Поклон как ритуал. Как сказка.
Конечная станция. Будто бы конечная станция. Конец пути. Дом. Комод. Хижина толстяка. Старость. Врешь, брат, не конец. До конца далеко – далече. Да и нет никакого конца. Безвольное путешествие. Куда кривая вывезет. По течению не всегда сон. Вот и события. Уж мы-то знаем. Наши чайники всегда кипят. Чумазые. Толстые. В коммуне остановка. Опять же, всегда прянички. Сушки. Даже когда снег сухой. Что-то сухой на этот раз. Или кажется. Нам – хлопья подавай. Мы любим, когда хлопьями. Переводные картинки. Блюдце. Как-то не разбилось. Погром недолго длится. Это только кажется, что долго. Все проходит. Борода окладистая. Январь, если помните. Время быстро летит. Теперь в особенности. Повтор, да. Но деталь.
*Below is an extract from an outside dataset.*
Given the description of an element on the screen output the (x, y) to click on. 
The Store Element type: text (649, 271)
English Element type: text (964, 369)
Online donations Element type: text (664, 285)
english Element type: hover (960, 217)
Будем считать вариацией. На варежках льдинки налипли, кусаются. Были, были варежки. Вязаные. Детские или женские. Но. Тяжелые, мокрые, сердитые. Вернется праздник. Подождать немного. Совсем немного. Так, чтобы уже повсюду лед плакал. Хотя люди исключительно добрые: братва да нянечки. Варежки, картинки, бублики.
А потом грянул мороз, и собачки мои закричали детскими голосами. Ужас!